(WHAT IS NEEDED) Give back all the records below, unaltered.

(DATASET RECORDS)
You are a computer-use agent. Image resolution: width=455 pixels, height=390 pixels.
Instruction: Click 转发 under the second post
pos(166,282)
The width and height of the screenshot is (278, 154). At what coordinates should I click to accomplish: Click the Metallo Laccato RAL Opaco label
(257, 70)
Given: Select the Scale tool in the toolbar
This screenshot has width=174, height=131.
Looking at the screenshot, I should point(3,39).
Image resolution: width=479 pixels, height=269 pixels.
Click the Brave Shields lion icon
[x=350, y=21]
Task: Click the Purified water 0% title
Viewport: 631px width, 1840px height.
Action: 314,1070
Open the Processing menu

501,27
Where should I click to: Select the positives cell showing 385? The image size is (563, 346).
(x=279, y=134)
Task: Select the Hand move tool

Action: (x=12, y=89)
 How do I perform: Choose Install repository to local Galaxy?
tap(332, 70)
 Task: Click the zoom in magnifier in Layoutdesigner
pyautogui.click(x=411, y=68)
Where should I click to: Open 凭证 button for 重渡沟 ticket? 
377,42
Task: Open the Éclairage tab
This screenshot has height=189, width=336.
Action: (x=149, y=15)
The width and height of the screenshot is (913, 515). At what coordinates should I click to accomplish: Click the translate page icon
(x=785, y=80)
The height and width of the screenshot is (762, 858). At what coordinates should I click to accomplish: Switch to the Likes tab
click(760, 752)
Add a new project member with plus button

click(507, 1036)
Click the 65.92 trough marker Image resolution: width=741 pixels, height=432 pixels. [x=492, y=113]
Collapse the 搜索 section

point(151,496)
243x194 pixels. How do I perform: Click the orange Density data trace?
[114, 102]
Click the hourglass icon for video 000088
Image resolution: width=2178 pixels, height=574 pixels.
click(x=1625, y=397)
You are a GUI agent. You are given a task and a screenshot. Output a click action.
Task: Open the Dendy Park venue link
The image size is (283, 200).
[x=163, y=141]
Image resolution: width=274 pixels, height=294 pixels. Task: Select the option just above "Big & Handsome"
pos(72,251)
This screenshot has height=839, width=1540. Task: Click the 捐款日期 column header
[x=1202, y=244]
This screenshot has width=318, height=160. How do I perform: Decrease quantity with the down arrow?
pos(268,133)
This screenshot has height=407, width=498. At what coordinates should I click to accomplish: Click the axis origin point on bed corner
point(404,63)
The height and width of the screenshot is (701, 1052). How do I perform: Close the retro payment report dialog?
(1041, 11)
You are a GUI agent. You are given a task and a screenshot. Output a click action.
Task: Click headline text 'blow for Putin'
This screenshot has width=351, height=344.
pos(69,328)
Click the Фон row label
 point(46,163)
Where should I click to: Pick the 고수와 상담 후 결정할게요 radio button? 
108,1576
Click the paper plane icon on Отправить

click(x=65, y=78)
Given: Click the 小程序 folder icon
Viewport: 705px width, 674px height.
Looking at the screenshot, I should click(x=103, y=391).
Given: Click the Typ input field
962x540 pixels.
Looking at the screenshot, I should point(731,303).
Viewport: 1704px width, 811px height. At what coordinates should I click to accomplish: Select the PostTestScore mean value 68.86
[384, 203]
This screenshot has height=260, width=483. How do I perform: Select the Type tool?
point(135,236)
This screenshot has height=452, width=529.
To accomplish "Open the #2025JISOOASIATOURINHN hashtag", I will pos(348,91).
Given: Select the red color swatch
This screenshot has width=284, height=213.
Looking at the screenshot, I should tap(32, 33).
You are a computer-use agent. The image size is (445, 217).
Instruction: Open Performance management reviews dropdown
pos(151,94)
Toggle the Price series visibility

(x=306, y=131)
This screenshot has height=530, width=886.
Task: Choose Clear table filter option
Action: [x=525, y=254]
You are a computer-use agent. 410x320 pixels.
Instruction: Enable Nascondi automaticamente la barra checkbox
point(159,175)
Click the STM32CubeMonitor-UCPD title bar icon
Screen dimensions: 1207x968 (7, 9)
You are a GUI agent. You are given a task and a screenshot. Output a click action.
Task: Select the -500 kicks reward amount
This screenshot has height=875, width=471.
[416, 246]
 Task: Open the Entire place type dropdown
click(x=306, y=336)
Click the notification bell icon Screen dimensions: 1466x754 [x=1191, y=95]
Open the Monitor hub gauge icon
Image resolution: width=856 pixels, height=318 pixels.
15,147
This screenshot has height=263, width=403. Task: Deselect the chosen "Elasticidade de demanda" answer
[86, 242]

(RESULT)
You are a computer-use agent. Image resolution: width=455 pixels, height=390 pixels.
Instruction: Click 转发 under the second post
pos(166,282)
The width and height of the screenshot is (278, 154). At what coordinates should I click to accomplish: Click the Metallo Laccato RAL Opaco label
(257, 70)
Given: Select the Scale tool in the toolbar
This screenshot has width=174, height=131.
Looking at the screenshot, I should point(3,39).
Image resolution: width=479 pixels, height=269 pixels.
Click the Brave Shields lion icon
[x=350, y=21]
Task: Click the Purified water 0% title
Viewport: 631px width, 1840px height.
Action: 314,1070
Open the Processing menu

501,27
Where should I click to: Select the positives cell showing 385? The image size is (563, 346).
(x=279, y=134)
Task: Select the Hand move tool

Action: (x=12, y=89)
 How do I perform: Choose Install repository to local Galaxy?
tap(332, 70)
 Task: Click the zoom in magnifier in Layoutdesigner
pyautogui.click(x=411, y=68)
Where should I click to: Open 凭证 button for 重渡沟 ticket? 
377,42
Task: Open the Éclairage tab
This screenshot has height=189, width=336.
Action: (x=149, y=15)
The width and height of the screenshot is (913, 515). At what coordinates should I click to accomplish: Click the translate page icon
(x=785, y=80)
The height and width of the screenshot is (762, 858). At what coordinates should I click to accomplish: Switch to the Likes tab
click(760, 752)
Add a new project member with plus button

click(507, 1036)
Click the 65.92 trough marker Image resolution: width=741 pixels, height=432 pixels. [x=492, y=113]
Collapse the 搜索 section

point(151,496)
243x194 pixels. How do I perform: Click the orange Density data trace?
[114, 102]
Click the hourglass icon for video 000088
Image resolution: width=2178 pixels, height=574 pixels.
click(x=1625, y=397)
You are a GUI agent. You are given a task and a screenshot. Output a click action.
Task: Open the Dendy Park venue link
The image size is (283, 200).
[x=163, y=141]
Image resolution: width=274 pixels, height=294 pixels. Task: Select the option just above "Big & Handsome"
pos(72,251)
This screenshot has height=839, width=1540. Task: Click the 捐款日期 column header
[x=1202, y=244]
This screenshot has width=318, height=160. How do I perform: Decrease quantity with the down arrow?
pos(268,133)
This screenshot has height=407, width=498. At what coordinates should I click to accomplish: Click the axis origin point on bed corner
point(404,63)
The height and width of the screenshot is (701, 1052). How do I perform: Close the retro payment report dialog?
(1041, 11)
You are a GUI agent. You are given a task and a screenshot. Output a click action.
Task: Click headline text 'blow for Putin'
This screenshot has width=351, height=344.
pos(69,328)
Click the Фон row label
 point(46,163)
Where should I click to: Pick the 고수와 상담 후 결정할게요 radio button? 
108,1576
Click the paper plane icon on Отправить

click(x=65, y=78)
Given: Click the 小程序 folder icon
Viewport: 705px width, 674px height.
Looking at the screenshot, I should click(x=103, y=391).
Given: Click the Typ input field
962x540 pixels.
Looking at the screenshot, I should point(731,303).
Viewport: 1704px width, 811px height. At what coordinates should I click to accomplish: Select the PostTestScore mean value 68.86
[384, 203]
This screenshot has height=260, width=483. How do I perform: Select the Type tool?
point(135,236)
This screenshot has height=452, width=529.
To accomplish "Open the #2025JISOOASIATOURINHN hashtag", I will pos(348,91).
Given: Select the red color swatch
This screenshot has width=284, height=213.
Looking at the screenshot, I should tap(32, 33).
You are a computer-use agent. The image size is (445, 217).
Instruction: Open Performance management reviews dropdown
pos(151,94)
Toggle the Price series visibility

(x=306, y=131)
This screenshot has height=530, width=886.
Task: Choose Clear table filter option
Action: [x=525, y=254]
You are a computer-use agent. 410x320 pixels.
Instruction: Enable Nascondi automaticamente la barra checkbox
point(159,175)
Click the STM32CubeMonitor-UCPD title bar icon
Screen dimensions: 1207x968 (7, 9)
You are a GUI agent. You are given a task and a screenshot. Output a click action.
Task: Select the -500 kicks reward amount
This screenshot has height=875, width=471.
[416, 246]
 Task: Open the Entire place type dropdown
click(x=306, y=336)
Click the notification bell icon Screen dimensions: 1466x754 [x=1191, y=95]
Open the Monitor hub gauge icon
Image resolution: width=856 pixels, height=318 pixels.
15,147
This screenshot has height=263, width=403. Task: Deselect the chosen "Elasticidade de demanda" answer
[86, 242]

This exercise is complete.